INSTRUCTIONS TO FOLLOW: Determine how many lines in the records below contain "dropdown", then state that number alone.

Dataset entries

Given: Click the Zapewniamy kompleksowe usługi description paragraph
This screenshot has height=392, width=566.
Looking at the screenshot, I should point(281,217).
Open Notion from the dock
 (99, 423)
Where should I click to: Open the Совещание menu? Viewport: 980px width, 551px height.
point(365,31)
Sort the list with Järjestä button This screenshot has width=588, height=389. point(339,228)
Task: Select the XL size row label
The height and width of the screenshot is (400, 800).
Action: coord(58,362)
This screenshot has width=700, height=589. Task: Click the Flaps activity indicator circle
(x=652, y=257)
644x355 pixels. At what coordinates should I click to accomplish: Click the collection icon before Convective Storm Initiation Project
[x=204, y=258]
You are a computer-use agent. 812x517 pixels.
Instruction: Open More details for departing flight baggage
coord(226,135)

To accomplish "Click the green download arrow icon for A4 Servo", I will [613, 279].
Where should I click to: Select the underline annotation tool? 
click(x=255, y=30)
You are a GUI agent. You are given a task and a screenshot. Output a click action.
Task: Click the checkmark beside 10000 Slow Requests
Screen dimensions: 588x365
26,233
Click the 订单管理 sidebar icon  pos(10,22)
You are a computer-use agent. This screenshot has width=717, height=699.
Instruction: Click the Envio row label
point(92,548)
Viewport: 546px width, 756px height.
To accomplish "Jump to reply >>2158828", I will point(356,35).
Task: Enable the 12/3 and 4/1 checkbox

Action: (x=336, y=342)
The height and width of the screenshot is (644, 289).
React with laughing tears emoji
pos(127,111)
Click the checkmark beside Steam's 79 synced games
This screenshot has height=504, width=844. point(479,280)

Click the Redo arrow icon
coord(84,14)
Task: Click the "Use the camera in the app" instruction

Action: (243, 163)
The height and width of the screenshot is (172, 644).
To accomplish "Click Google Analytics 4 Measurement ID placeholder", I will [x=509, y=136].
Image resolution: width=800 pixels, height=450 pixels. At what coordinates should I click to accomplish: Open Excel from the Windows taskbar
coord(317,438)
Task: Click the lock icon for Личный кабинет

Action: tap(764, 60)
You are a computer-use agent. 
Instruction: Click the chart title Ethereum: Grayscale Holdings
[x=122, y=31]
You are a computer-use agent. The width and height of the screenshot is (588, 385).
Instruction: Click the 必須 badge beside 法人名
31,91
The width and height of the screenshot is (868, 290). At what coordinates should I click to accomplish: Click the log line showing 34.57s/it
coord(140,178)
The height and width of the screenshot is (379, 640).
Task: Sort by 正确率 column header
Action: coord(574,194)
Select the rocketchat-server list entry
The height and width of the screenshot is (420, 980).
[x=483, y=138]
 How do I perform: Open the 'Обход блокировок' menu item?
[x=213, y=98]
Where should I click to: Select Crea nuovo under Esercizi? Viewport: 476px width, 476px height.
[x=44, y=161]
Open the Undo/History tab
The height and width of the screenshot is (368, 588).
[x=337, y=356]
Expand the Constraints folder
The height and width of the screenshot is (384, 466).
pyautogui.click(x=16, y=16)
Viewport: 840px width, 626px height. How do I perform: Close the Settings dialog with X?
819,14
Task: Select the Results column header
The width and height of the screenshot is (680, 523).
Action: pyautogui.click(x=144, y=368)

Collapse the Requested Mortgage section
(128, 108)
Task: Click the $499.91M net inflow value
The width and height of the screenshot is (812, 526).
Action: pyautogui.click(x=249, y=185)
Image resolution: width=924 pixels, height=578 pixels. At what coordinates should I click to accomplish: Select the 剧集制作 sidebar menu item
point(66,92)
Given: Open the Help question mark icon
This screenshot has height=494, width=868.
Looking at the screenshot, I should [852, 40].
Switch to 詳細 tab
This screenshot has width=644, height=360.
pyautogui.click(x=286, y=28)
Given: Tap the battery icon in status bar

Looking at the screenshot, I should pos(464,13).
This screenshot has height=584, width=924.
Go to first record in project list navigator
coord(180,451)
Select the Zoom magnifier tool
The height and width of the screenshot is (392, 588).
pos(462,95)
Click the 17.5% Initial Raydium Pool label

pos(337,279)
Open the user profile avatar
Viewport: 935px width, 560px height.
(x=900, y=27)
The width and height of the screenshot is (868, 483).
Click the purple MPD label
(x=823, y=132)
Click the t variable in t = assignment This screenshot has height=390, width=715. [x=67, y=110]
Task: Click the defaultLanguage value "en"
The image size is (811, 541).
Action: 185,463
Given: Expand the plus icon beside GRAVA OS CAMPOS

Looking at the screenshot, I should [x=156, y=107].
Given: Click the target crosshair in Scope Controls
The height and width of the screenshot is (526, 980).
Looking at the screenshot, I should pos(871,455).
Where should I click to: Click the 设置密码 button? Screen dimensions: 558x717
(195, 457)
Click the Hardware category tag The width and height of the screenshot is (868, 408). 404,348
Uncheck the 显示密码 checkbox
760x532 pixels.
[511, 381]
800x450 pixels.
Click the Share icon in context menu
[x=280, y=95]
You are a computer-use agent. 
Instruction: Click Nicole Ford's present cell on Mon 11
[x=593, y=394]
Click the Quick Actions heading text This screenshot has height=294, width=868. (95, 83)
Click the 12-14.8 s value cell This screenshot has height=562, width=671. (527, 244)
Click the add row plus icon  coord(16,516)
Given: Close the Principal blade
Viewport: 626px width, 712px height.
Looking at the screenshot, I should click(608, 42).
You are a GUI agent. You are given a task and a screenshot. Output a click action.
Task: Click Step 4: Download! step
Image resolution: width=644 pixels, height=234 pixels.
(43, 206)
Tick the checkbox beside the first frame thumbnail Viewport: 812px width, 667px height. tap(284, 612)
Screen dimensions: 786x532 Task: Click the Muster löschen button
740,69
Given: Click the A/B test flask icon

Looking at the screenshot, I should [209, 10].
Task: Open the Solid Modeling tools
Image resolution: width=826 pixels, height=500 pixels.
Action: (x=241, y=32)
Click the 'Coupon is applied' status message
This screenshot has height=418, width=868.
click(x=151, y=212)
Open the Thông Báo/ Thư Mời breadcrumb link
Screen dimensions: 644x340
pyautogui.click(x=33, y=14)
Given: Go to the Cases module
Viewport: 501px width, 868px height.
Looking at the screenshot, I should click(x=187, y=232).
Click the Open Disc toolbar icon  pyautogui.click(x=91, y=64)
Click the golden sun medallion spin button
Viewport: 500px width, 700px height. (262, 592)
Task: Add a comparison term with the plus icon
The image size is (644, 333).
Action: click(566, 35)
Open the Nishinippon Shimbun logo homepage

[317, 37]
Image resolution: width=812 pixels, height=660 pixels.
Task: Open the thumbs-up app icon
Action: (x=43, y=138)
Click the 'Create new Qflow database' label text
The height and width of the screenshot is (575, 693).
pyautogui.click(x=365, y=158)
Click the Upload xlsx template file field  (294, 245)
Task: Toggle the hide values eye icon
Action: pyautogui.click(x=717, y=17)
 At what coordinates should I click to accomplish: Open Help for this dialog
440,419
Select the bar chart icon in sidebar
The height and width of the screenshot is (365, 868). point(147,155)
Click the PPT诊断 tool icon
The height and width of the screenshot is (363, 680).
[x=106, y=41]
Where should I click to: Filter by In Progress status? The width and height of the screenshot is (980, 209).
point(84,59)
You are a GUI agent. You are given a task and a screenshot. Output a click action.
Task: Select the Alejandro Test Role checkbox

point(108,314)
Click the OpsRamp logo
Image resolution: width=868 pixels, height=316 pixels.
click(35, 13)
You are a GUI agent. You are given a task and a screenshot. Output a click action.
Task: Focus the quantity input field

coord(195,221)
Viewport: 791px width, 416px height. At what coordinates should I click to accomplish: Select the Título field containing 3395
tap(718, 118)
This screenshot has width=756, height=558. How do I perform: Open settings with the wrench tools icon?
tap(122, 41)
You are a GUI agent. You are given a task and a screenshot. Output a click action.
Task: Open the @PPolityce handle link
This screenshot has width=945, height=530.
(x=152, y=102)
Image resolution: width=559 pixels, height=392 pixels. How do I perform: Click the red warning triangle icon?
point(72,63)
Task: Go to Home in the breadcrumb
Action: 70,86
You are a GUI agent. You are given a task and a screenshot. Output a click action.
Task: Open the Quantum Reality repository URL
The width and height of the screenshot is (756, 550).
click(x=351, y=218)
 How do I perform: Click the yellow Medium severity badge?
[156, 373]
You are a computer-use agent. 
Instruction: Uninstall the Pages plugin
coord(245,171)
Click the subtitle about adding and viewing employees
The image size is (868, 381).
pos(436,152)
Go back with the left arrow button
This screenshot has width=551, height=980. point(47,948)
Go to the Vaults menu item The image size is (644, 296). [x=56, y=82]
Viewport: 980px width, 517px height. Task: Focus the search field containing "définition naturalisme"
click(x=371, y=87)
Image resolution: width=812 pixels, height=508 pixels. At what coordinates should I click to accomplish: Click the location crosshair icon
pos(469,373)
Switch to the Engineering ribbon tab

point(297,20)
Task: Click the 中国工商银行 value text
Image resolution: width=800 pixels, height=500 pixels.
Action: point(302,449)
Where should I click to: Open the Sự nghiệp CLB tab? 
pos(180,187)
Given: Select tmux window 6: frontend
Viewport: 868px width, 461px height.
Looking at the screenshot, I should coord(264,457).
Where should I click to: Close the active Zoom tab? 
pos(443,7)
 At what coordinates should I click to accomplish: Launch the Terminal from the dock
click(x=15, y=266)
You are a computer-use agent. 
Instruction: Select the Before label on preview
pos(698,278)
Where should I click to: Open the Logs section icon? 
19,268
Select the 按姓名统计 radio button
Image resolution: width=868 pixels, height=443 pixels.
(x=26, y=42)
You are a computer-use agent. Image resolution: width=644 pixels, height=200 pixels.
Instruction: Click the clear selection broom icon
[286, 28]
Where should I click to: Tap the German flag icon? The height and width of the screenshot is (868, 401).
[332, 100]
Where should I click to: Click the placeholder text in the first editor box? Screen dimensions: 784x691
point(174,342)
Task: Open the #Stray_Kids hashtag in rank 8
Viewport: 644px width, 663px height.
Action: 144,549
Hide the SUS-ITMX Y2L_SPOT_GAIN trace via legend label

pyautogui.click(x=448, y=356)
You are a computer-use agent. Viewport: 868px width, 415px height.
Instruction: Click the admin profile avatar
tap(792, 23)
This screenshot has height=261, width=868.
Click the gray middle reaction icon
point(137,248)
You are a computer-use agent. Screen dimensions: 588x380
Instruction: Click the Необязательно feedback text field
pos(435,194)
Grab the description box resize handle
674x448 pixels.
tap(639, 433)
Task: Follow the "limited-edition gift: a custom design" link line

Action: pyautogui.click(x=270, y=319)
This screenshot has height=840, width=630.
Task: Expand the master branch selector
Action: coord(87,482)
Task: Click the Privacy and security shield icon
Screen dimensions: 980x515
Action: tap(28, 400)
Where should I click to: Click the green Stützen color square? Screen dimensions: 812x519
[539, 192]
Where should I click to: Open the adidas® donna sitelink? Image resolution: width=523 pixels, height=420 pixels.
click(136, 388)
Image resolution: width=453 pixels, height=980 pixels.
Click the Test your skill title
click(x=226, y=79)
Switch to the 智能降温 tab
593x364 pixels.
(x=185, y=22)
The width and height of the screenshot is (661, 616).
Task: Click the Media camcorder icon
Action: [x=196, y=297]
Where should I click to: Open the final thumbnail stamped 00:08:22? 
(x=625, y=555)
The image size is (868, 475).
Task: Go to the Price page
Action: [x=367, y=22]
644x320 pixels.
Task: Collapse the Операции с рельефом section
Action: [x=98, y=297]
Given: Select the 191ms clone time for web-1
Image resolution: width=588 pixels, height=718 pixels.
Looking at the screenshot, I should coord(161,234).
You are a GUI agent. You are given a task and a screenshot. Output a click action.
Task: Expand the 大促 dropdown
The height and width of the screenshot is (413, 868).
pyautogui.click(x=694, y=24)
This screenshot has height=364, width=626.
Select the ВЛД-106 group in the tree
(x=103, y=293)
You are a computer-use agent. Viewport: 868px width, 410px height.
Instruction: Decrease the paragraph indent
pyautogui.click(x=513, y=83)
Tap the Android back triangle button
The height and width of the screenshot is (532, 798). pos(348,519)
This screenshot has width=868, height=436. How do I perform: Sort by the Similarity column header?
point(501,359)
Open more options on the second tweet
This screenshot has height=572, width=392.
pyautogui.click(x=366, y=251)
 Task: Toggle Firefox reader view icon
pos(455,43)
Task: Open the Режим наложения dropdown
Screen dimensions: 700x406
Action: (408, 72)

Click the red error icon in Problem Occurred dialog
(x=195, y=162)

RESULT OF THIS EXERCISE: 2